-------- PROVIDED ENTRIES --------

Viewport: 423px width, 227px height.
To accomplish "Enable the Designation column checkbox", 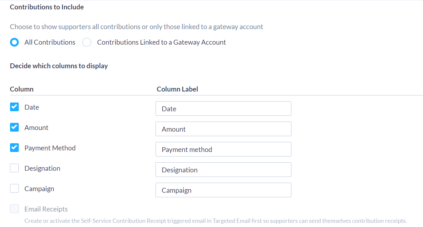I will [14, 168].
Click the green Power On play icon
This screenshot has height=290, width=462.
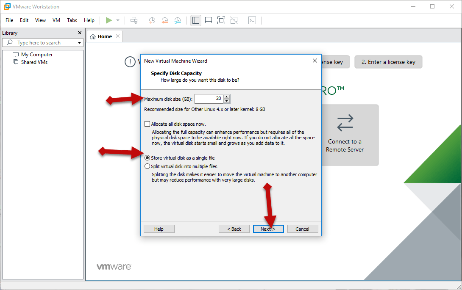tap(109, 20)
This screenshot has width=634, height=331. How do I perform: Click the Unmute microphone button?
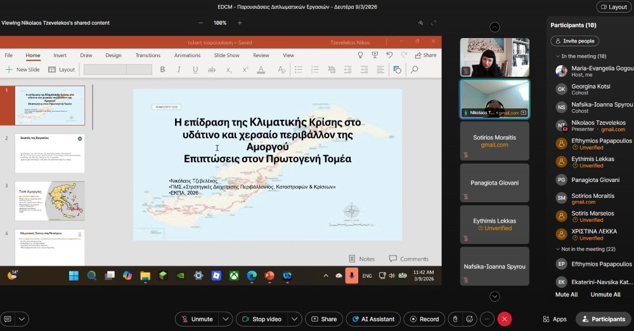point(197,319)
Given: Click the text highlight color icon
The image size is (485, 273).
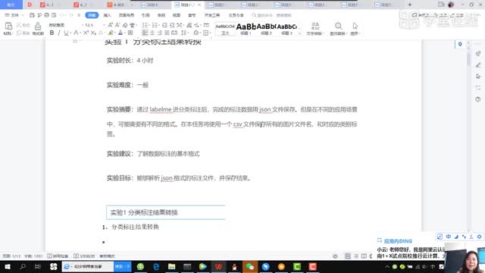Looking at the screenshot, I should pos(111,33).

--------
-------- PROVIDED ENTRIES --------

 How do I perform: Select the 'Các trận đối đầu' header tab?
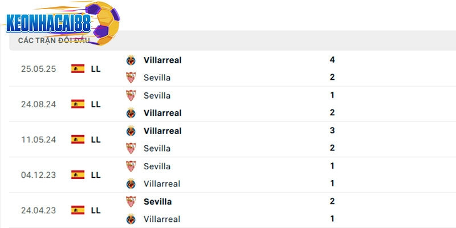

--------
-------- PROVIDED ENTRIES --------

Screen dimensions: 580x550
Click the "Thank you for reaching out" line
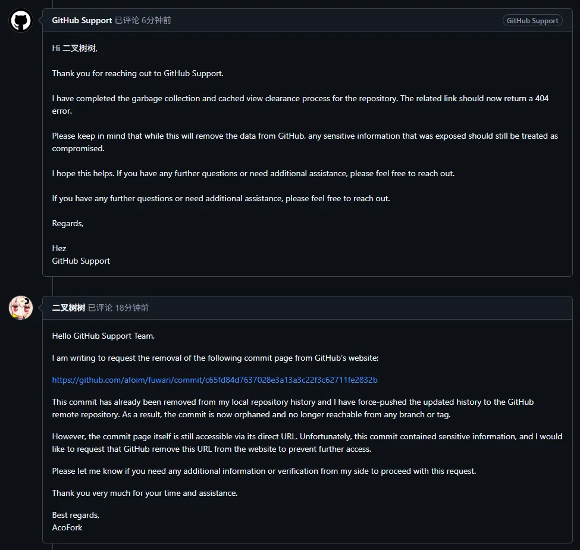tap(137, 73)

--------

- _EXERCISE BRIEF_
Locate the word "icon" in the records above, and return each line that has it.

- _OUTPUT OF THE EXERCISE_
Click the green Power On play icon
Given: Click the text highlight color icon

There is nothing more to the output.